How to fix Playwright DB data collisions in parallel test workers?

Playwright

Parallel Playwright workers interact with a shared database simultaneously, causing data collisions when tests assume exclusive ownership of records. A test that creates a user with email test@example.com will fail if another worker in the same run already created that record. A test that deletes all projects in a workspace will break tests running concurrently in the same workspace. The solution is not to serialize all tests — it is to make each test own its data exclusively.

Common mistake

test.beforeAll(async ({ request }) => {
  // Creates a shared test user — all workers collide on this
  await request.post('/api/users', {
    data: { email: 'test@example.com', password: 'secret' },
  });
});

test('creates project', async ({ page }) => {
  await page.goto('/projects/new');
  await page.getByLabel('Name').fill('Test Project');
  // Collides if another worker is creating projects in the same account
});

The fix

Generate unique identifiers per worker and per test to create fully isolated data:

import { test, expect } from '@playwright/test';

test('creates and views project', async ({ page }, testInfo) => {
  // workerIndex is unique per parallel worker (0, 1, 2...)
  // testInfo.testId is unique per test in the run
  const uniqueSuffix = `w${testInfo.workerIndex}-${Date.now()}`;
  const projectName = `Test Project ${uniqueSuffix}`;
  const userEmail = `tester+${uniqueSuffix}@example.com`;

  // Create isolated user via API
  const response = await page.request.post('/api/users', {
    data: { email: userEmail, password: 'TestPass123!' },
  });
  expect(response.ok()).toBeTruthy();

  // Create project under isolated user context
  await page.goto('/login');
  await page.getByLabel('Email').fill(userEmail);
  await page.getByLabel('Password').fill('TestPass123!');
  await page.getByRole('button', { name: 'Sign in' }).click();

  await page.goto('/projects/new');
  await page.getByLabel('Project name').fill(projectName);
  await page.getByRole('button', { name: 'Create' }).click();

  await expect(page.getByRole('heading', { name: projectName })).toBeVisible();
});

For test suites that need shared fixtures, use worker-scoped fixtures that create isolated data per worker:

import { test as base, expect } from '@playwright/test';

type WorkerFixtures = { workerAccount: { email: string; token: string } };

const test = base.extend<{}, WorkerFixtures>({
  workerAccount: [
    async ({ playwright }, use, workerInfo) => {
      const email = `worker${workerInfo.workerIndex}+${Date.now()}@example.com`;

      const ctx = await playwright.request.newContext({ baseURL: process.env.API_URL });
      await ctx.post('/api/users', { data: { email, password: 'TestPass123!' } });
      const loginRes = await ctx.post('/api/auth/login', { data: { email, password: 'TestPass123!' } });
      const { token } = await loginRes.json();

      await use({ email, token });

      // Cleanup: delete the worker's account after all tests in this worker finish
      await ctx.delete(`/api/users/${email}`, { headers: { Authorization: `Bearer ${token}` } });
      await ctx.dispose();
    },
    { scope: 'worker' },
  ],
});

export { test };

Why it works

testInfo.workerIndex is a number unique to each parallel worker within a test run, and Date.now() ensures uniqueness across reruns.
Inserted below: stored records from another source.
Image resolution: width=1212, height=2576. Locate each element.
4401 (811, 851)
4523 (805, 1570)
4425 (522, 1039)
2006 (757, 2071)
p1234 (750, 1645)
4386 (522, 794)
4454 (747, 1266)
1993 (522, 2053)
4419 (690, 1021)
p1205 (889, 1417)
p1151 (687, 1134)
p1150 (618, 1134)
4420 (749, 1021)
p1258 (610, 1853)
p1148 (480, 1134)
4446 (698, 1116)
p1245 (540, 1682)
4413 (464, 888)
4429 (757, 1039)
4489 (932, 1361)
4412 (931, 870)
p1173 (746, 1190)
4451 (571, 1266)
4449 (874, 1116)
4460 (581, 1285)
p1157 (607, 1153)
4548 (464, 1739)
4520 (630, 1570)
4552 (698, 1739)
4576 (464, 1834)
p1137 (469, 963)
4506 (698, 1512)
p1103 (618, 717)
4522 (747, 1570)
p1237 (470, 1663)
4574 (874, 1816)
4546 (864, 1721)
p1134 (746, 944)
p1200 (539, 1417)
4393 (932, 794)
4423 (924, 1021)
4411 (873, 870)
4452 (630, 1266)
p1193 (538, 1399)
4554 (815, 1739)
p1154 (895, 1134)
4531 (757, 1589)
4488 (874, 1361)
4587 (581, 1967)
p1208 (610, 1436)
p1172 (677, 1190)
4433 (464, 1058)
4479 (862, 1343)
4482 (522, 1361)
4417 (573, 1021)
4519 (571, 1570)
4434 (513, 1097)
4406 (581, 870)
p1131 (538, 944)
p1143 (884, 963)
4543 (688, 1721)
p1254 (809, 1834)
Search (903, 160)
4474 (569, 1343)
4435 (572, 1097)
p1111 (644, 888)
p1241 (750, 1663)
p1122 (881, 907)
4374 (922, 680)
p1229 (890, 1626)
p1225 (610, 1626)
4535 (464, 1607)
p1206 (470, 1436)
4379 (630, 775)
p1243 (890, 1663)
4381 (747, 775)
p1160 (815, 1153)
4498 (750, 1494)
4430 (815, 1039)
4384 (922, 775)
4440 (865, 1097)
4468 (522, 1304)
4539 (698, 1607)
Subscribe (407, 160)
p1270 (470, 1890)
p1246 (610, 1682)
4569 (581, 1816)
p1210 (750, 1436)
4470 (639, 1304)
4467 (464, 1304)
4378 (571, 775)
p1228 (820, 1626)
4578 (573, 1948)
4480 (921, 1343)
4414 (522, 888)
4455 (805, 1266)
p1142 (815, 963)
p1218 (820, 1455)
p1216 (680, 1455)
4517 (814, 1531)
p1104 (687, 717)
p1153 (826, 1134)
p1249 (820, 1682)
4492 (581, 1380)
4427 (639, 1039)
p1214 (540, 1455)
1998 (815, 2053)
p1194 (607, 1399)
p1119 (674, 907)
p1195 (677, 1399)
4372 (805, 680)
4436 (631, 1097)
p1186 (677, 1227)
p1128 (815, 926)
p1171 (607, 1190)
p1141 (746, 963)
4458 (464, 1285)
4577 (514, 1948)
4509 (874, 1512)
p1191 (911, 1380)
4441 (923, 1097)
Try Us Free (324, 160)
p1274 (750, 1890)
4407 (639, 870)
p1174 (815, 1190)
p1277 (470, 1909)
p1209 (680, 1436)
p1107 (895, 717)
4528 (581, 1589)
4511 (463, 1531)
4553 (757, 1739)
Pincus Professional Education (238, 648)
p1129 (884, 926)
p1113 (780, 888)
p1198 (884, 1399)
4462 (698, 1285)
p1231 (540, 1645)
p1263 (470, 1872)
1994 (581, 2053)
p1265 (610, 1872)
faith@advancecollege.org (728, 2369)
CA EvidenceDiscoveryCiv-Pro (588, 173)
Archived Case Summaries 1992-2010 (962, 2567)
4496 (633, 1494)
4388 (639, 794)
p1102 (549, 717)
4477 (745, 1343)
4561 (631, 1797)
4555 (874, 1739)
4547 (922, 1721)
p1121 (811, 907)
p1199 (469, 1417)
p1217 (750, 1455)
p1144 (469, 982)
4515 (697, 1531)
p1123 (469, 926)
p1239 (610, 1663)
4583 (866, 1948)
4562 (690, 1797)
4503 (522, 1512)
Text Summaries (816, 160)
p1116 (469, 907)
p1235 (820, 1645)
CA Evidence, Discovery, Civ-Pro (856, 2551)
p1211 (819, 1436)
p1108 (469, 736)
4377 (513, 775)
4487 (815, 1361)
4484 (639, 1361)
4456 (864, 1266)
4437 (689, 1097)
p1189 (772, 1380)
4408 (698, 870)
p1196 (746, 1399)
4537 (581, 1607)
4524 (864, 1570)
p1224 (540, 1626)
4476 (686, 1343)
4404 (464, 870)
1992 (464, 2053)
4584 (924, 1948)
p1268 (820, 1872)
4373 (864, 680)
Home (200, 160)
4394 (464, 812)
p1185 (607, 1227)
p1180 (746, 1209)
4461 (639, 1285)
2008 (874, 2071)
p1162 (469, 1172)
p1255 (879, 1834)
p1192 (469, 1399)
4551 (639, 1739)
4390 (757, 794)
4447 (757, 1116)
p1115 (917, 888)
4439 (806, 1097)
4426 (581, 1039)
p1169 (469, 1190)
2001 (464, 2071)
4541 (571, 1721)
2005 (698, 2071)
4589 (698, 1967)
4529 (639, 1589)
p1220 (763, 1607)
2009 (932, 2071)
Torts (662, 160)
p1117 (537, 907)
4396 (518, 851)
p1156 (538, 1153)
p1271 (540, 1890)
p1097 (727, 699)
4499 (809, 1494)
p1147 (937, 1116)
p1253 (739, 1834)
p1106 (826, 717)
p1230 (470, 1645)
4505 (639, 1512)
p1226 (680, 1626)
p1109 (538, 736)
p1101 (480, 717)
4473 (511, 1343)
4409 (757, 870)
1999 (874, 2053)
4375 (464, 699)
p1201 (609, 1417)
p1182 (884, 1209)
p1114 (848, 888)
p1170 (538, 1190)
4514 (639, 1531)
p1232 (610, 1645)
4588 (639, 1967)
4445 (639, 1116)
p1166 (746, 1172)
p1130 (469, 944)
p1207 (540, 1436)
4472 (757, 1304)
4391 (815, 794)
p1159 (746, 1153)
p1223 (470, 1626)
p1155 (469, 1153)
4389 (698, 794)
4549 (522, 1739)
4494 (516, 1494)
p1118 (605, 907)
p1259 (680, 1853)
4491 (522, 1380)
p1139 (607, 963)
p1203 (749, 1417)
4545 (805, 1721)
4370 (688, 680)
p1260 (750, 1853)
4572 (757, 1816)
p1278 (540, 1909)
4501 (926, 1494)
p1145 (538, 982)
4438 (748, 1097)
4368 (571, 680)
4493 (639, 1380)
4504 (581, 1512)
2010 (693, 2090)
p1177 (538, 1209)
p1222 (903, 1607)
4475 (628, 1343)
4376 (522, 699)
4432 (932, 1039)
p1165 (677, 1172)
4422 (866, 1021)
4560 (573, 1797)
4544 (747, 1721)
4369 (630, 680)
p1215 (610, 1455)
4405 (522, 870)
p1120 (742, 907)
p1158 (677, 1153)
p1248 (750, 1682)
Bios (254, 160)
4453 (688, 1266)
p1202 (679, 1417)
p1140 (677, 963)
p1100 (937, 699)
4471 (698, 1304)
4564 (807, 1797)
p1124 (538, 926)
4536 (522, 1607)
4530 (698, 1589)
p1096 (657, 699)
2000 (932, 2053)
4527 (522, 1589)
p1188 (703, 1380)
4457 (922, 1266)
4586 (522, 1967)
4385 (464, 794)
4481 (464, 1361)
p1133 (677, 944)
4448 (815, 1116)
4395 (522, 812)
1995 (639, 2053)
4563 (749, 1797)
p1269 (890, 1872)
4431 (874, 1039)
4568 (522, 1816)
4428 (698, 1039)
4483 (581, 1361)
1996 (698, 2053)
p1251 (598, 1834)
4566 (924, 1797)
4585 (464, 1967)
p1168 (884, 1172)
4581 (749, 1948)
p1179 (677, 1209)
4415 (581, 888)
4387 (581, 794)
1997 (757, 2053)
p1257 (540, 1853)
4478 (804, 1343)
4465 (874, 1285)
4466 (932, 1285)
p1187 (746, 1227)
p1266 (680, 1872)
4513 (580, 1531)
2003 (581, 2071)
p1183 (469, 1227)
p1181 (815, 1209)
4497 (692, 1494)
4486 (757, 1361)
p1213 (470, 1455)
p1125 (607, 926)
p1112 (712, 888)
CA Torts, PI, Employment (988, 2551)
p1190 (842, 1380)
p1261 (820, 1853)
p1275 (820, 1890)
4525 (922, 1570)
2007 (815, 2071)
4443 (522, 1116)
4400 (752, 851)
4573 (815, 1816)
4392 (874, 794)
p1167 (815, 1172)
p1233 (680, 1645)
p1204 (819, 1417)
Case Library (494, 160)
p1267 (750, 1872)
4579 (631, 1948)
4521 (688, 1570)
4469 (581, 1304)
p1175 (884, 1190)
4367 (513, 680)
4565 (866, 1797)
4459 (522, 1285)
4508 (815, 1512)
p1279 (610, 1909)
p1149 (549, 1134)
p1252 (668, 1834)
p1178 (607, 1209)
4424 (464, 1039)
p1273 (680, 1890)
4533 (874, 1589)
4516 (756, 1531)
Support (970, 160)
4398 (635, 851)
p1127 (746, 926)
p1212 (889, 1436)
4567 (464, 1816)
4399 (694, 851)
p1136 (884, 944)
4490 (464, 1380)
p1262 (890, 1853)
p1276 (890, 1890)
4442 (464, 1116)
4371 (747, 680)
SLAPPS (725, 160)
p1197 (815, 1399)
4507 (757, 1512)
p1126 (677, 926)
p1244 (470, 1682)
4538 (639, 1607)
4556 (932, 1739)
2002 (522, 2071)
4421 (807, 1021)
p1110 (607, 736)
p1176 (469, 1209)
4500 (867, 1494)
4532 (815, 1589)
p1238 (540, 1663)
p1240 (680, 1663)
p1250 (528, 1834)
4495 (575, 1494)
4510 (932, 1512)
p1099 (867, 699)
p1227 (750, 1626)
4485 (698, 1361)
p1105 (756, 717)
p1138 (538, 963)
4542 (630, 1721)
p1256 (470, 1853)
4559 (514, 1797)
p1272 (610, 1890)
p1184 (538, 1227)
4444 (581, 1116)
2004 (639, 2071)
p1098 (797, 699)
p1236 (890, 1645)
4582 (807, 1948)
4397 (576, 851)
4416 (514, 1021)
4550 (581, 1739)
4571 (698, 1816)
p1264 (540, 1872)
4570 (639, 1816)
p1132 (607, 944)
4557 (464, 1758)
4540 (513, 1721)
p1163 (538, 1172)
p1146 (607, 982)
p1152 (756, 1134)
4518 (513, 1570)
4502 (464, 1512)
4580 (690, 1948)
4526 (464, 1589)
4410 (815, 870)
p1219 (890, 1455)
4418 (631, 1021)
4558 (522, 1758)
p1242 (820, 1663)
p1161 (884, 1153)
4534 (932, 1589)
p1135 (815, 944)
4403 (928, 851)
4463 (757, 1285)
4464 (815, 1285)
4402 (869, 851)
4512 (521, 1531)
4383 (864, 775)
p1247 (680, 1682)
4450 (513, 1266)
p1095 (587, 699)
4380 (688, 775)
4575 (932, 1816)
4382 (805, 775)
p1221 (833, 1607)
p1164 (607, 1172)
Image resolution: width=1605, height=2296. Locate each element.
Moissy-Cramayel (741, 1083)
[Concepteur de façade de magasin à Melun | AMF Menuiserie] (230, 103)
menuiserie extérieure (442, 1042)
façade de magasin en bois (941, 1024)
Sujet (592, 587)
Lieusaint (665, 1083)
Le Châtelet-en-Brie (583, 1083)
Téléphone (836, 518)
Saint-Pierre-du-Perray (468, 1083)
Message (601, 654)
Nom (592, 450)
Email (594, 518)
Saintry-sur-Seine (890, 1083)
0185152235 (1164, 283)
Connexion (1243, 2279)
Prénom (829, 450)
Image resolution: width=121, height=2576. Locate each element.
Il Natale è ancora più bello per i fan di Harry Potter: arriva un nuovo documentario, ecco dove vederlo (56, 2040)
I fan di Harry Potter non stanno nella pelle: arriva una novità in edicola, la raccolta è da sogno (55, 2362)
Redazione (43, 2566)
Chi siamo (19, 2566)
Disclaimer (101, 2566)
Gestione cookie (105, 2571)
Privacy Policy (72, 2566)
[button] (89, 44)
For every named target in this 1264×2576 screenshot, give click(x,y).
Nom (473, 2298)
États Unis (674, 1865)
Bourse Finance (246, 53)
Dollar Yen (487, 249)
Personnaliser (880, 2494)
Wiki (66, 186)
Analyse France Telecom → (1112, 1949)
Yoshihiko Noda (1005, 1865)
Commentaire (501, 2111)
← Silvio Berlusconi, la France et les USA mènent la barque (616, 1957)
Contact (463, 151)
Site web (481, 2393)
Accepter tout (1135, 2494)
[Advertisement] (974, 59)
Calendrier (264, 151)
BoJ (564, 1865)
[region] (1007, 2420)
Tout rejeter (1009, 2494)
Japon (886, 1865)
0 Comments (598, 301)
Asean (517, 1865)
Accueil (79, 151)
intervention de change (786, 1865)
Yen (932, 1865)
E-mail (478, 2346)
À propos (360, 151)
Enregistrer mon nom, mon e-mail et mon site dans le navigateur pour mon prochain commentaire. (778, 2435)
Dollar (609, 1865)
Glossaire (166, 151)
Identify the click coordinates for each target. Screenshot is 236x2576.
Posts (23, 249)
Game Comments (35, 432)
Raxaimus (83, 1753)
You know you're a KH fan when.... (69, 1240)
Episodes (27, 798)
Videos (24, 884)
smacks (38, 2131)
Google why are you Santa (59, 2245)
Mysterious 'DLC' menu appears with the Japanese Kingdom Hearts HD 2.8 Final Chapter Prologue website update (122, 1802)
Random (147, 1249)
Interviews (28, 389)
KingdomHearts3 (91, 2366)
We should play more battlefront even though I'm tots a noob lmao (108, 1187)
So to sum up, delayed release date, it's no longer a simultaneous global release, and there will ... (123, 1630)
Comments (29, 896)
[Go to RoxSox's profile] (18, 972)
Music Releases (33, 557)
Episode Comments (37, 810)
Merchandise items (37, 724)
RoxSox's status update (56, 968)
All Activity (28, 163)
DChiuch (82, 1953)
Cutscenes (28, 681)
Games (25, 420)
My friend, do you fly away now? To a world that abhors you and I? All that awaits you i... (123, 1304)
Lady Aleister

Together they create test-owned records with no collisions. Worker-scoped fixtures create shared data once per worker process (not once per test), which reduces API call overhead while still maintaining isolation between workers. Cleanup in fixture teardown prevents test pollution between runs without requiring a full database reset.

Tips

  • Never use static test data (fixed email addresses, usernames, IDs) in tests that will run in parallel — any static identifier is a potential collision point.
  • For tests that only read data rather than modifying it (e.g., validating a public product catalog), it is safe to share read-only fixtures across workers.
  • If your API supports it, add a testRunId tag to all created records and clean up by tag in test teardown — more reliable than tracking individual IDs.
  • For database-heavy test suites, consider running tests against a transaction that's rolled back after each test rather than creating and deleting real records.